Last updated: Sun 5 Apr 2015, 1:07 PM

But conditions in the labor market deteriorated in May and will continue to do so, a separate report from the New York-based Conference Board on Monday showed.

The National Association of Realtors Pending Home Sales Index, based on contracts signed in April and seen as a key barometer of future housing activity, increased 6.3 percent to 88.2 from an unrevised 83.0 in March. Despite the increase, sales were 13.1 percent below year-ago levels.

"Bargain hunters have entered the market en masse, especially in areas that have seen double-digit price declines," said Lawrence Yun, the National Association of Realtors' chief economist. Regions of the country that have seen sharp price declines, such as the West, are now seeing a sales recovery, he added.

Economists polled by Reuters before the report were expecting pending home sales to decline 0.5 percent.

U.S. Treasury debt prices fell on Monday after the surprising jump in April pending home sales, while the Dow Jones industrial average and the Standard & Poor's 500 Index were up, helped by a pullback in oil prices of nearly $3 a barrel.

Faster foreclosures

"We are seeing an acceleration in foreclosures. As foreclosures have taken off, they put pressure on prices. Banks have become more aggressive with sales on homes they have foreclosed," said Christopher Low, chief economist at FTN Financial in New York.

In the West, the biggest trouble spot hit by the subprime mortgage crisis, pending sales rose 8.3 percent in April and they were up 4 percent from a year ago. Pending sales rose also in the Midwest and the South, but they were down in the Northeast.

FTN's Low said the pickup in pending home sales could be a sign that the housing market could soon be stabilizing.

"Sales will stabilize in the next few months and that will set the stage for inventories turning to normal sometime next year and maybe even for prices to appreciate a bit," he said.

"For now, prices will continue to fall. There is still an inventory overhang that will take 18 months to work through. The end game of the housing bust is near."

The median home price fell 8 percent in April from a year earlier, according to a report from the National Association of Realtors last month, which was the second-largest price decline on record.

Some economists said the unexpected rise in pending home sales could be the result of statistical reporting issues being disrupted from an earlier-than-usual Easter holiday week.

"The exceptionally early Easter meant that all the holiday disruption was in March, so April had more selling days than usual," said High Frequency Economics' chief economist Ian Shepherdson, who expects the May data will reflect a sharp drop.

Labor market deteriorates

The Conference Board's latest report painted a bleak picture for the U.S. labor market, showing that conditions deteriorated to the worst in 3-1/2 years.

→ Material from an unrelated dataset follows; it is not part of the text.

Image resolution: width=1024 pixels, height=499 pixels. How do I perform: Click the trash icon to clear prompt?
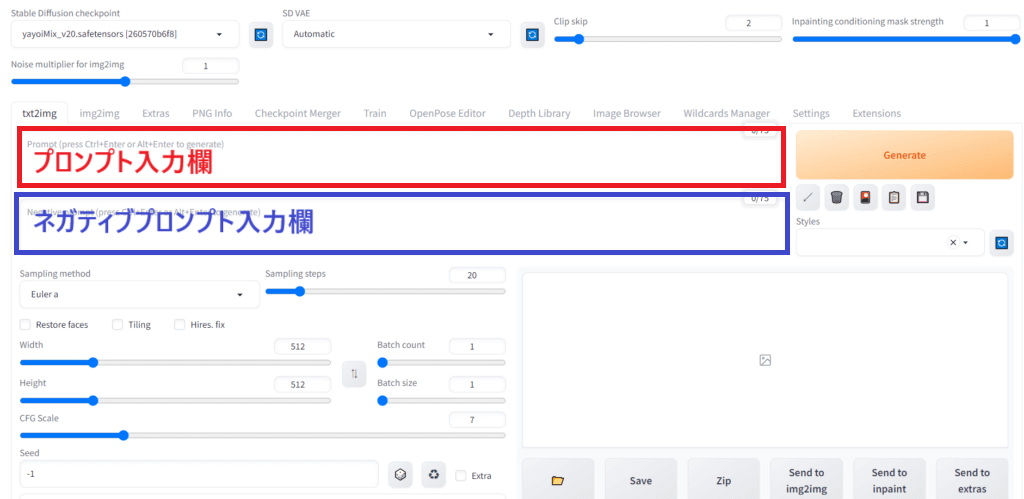837,197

The Employment Trends Index fell in May to 113.7 from 114.3 in April, with the May reading the lowest since December 2004, the Conference Board said. The index is down 6 percent since July 2007, it said. The index's all-time peak was 126.5 in July 2000.

"We forecast further softening in the labor market, a moderate rise in unemployment, and weaker wage growth over the next several quarters," said Gad Levanon, senior economist at the Conference Board, a private research group.

"Employers will find it easier to recruit and hire, and will be looking at slower growth in compensation costs. Workers will find it harder to get a job, a raise or a bonus -- all of which will further rein in consumer spending."

However, the Conference Board said it did not anticipate job losses on the scale of those seen in previous downturns because employers have kept their payrolls leaner.

The Conference Board's latest data came after the Labor Department on Friday reported that the U.S. unemployment rate surged to 5.5 percent in May, its highest in more than 3-1/2 years, as the sluggish economy lost jobs for the fifth straight month. In April, the nation's jobless rate was 5 percent.

The jump of 0.5 percent in the monthly jobless rate was the biggest in 22 years and renewed fears that the U.S. economy was at growing risk of sliding into recession.